しかし、実態は違うのである。初めて参加した握手会は、それはもう衝撃の連続だった。まず、参加者が多様である。もちろん男性が多いが、世代も見た目も様々で、わりと「普通」な人が多い。女性も多い。小さな子供も多く、大抵は女の子だ。アイドルに憧れているのだろう。
ちなみにAKB48の「全国握手会」では、最初に「障がい者」の方が優先的にメンバーの握手レーンに並び、かなりの列がつくられる。その後、女性・子供の優先列が続く。一般のファンが握手できるのはその後、1時間近くは経ってからである。参加すると、こうしたファン層の多様性に驚かされる。
いざ始まると、大勢のファンが一様に楽しそうな笑顔を見せていることに圧倒される。わずか数秒程度アイドルと握手するだけで、こんなに大勢の人々が、ここまで幸福感に包まれた笑顔に変わるとはどういうことなのか。握手が終わった人たちは、夢中になって、「さっき××ちゃんとこんなこと話してきたんだよ!」などと周りの人と感想を語り合っている。これはどうしたことなのか。

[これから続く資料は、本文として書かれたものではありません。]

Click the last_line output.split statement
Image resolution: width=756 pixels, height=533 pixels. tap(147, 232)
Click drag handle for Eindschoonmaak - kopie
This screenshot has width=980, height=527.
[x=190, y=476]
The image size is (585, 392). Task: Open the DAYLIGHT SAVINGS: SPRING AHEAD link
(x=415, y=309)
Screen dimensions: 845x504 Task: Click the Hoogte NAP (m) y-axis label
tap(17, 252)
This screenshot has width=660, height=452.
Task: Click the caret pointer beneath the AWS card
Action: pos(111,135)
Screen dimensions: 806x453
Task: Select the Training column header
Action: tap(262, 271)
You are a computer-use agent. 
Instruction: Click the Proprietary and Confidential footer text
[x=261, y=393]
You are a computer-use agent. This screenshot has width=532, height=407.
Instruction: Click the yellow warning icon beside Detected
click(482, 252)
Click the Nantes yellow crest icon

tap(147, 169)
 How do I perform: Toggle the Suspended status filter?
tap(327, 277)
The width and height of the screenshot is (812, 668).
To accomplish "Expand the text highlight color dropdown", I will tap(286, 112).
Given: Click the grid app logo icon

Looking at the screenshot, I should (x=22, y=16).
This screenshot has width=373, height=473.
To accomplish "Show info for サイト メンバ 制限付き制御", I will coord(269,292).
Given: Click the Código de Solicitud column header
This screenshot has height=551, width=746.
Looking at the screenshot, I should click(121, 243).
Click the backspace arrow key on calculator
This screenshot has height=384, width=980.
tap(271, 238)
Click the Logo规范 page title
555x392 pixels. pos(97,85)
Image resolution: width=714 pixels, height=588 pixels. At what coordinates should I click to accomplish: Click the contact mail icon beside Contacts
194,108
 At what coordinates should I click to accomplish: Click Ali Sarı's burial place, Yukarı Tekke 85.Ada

そしていよいよ自分が握手に行く番である。いつもはテレビやネット越しに応援しているメンバーに「会いに行く」ことができる。目の前に、自分の「推しメン(応援しているメンバー)」が実在している。その衝撃は計り知れないものがある。さらに、「いつも応援しています」と直接声をかけることができる。メンバーからは「応援してくれてありがとうございます!」という声が返ってくる。その手は握力で満たされている。メンバーの目はあまりにもキラキラと輝いている。わずか数秒とはいえ、そこにおけるコミュニケーションの「手応え」はあまりにも強烈なのだ。
握手会の本質は、「アイドルの女の子の手を握っただけで喜んでいる」といったところなぞにはない。もちろんそうしたファンもいるだろう。しかし本質的なのは、全力で夢に向かって頑張っているメンバーに対して、応援の声を直接かけることができること、その「手応え」なのである。それはブログやツイッターといったソーシャルメディア越しで得られるものよりも、はるかに体験として強烈だ。やはり「リアル」に勝るものはないのである。